Горюнов помотался по городу, опасаясь, что Рюштю все-таки решится подойти, но намереваясь понять, один ли Рюштю за ним таскается? Турок не приближался, но и не отставал. Может, ждал удобного момента поговорить? Что он, собственно, хочет? Было бы естественным, если бы он подошел сразу же и спросил, не обознался ли. Но он стал следить. Петр не собирался долго анализировать странности поведения Рюштю, просто оторвался от него в метро, без особых сложностей, убедившись, что турок все же действует в одиночку по какому-то своему странному разумению.
На левом берегу острова Ситэ замерло в веках здание старинного госпиталя. Колоннада и уютный дворик с цветниками внутри больницы оставались, наверное, такими же как и сто, и двести лет назад. И надпись над аркой «Свобода, равенство, братство» относилась ко временам Великой французской революции. Степень ее величины Горюнов не брался оценивать, хотя был категорический противник любых бунтов, массовых выступлений, может, потому, что в силу профессии и характера оказывался всегда по другую сторону баррикад. На личном опыте знал, как организуют революции и протестные движения. В каком бы веке это ни происходило, всегда существовали заинтересованные лица. Небольшой круг.
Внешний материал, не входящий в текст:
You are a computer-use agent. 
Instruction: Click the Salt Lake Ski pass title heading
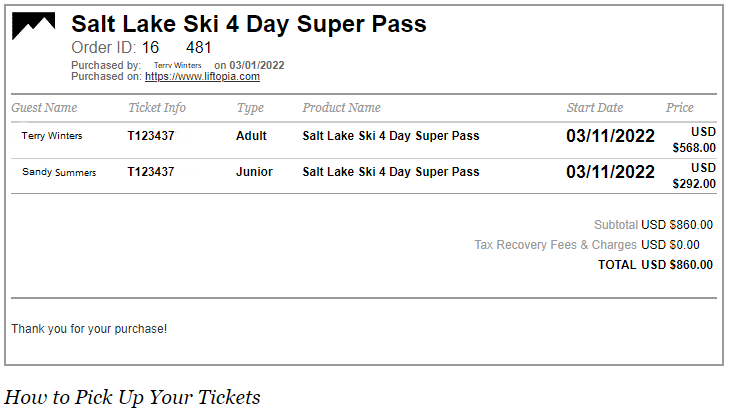pos(249,24)
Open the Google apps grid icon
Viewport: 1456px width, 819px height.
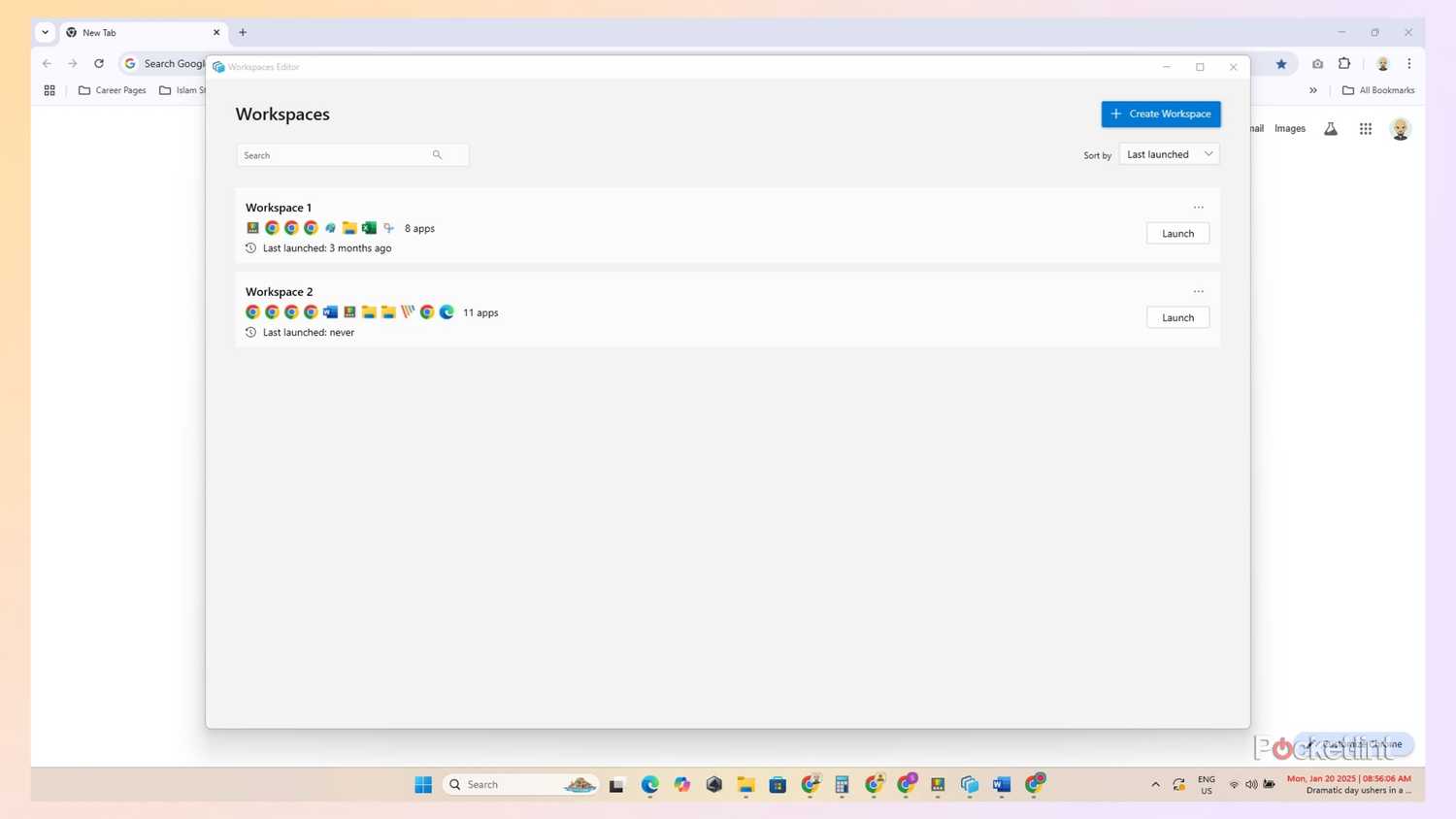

Усевшись на удобную скамью довольно вальяжно, Горюнов развернул «Humanite», но не читал, а вспомнил слова Ленина из статьи о Герцене: «Узок круг этих революционеров. Страшно далеки они от народа. Но дело их не пропало. Декабристы разбудили Герцена…» В конце девяностых, когда Петр вынужденно вернулся из Турции в Москву, он пытался заглушить боль от расставания с Дилар и приударил за девчонкой из Литературного института, который расположен в особняке Герцена. Так вот девчонка ему рассказывала, что на сентябрьском субботнике первокурсники покрасили ботинки памятника Герцену черной краской.